TASK DESCRIPTION. Narrow the data below down to the lines containing "each".

DATASET ENTRIES.
=-=-=-=-=

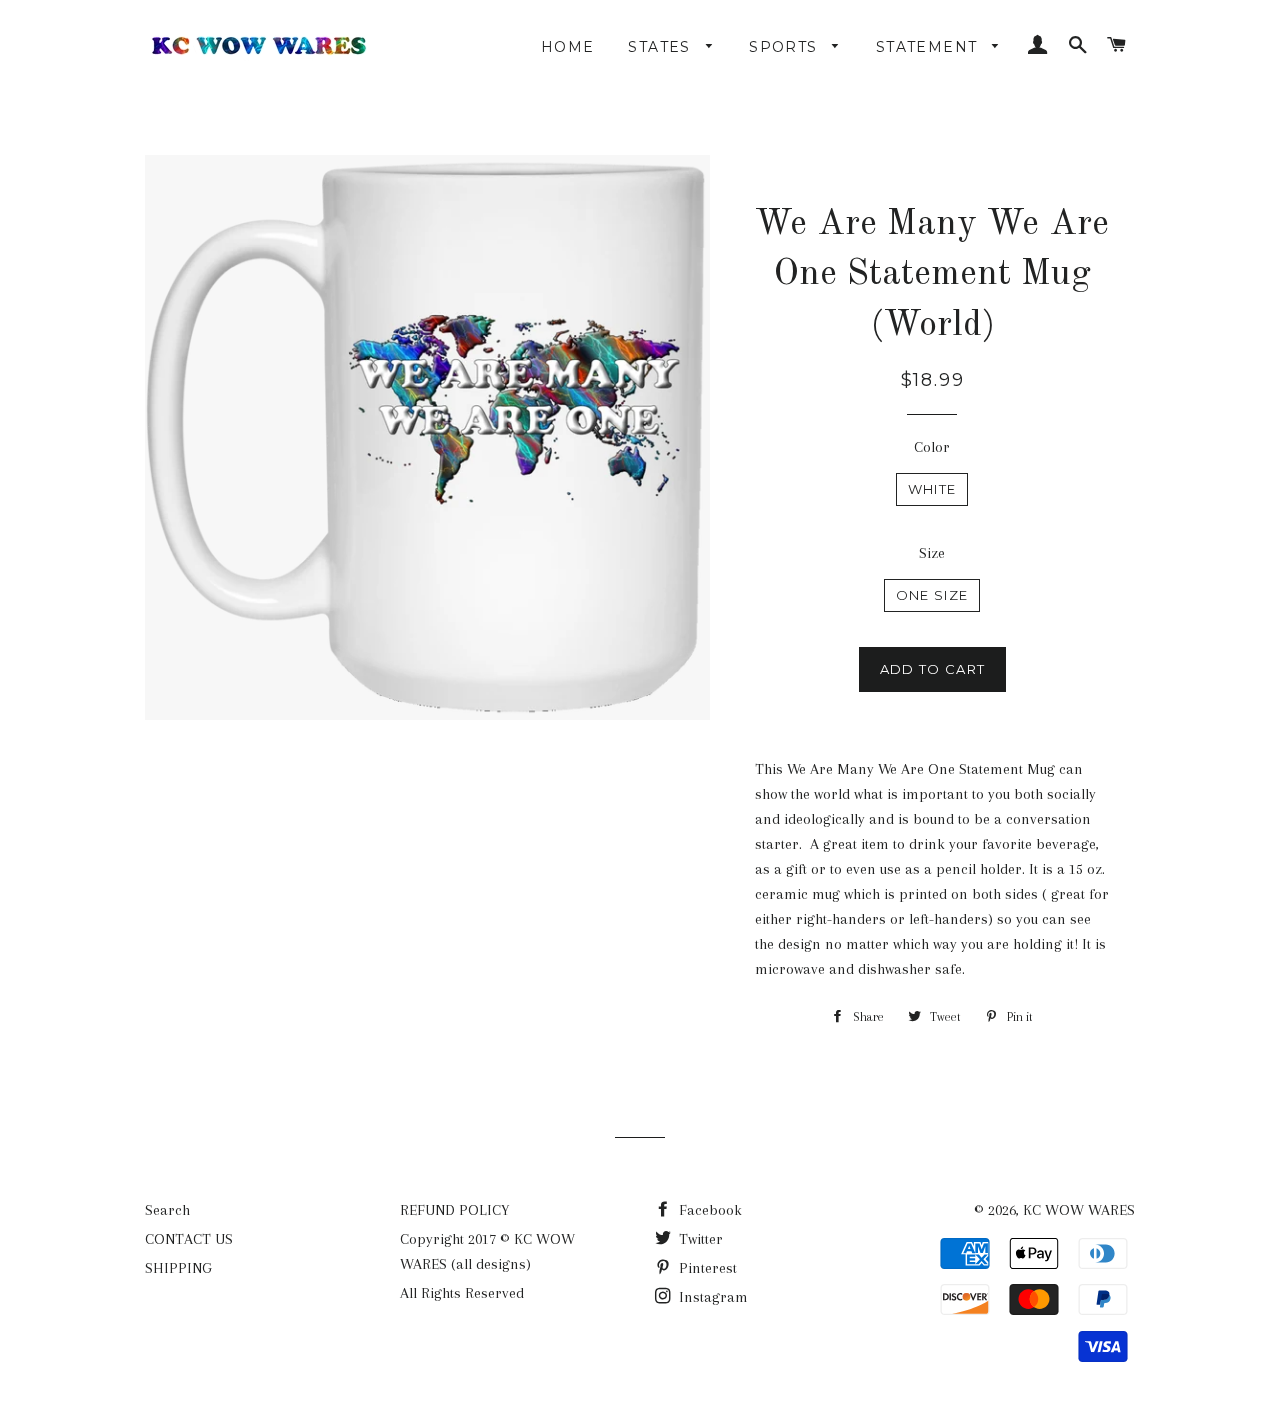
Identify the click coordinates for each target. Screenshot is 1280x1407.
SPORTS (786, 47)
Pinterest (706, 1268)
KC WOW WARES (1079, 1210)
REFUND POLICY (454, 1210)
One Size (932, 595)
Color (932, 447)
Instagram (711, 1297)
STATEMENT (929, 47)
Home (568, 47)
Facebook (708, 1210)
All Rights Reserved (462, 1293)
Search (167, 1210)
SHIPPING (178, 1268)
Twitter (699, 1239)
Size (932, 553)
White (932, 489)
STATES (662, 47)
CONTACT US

=-=-=-=-=

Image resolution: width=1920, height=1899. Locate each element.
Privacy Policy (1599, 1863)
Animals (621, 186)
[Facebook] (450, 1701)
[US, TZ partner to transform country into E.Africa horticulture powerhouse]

=-=-=-=-=

TASK RESULT.
Identify the click coordinates for each target. Screenshot is 1280x1407.
Image resolution: width=1920, height=1899. Locate each element.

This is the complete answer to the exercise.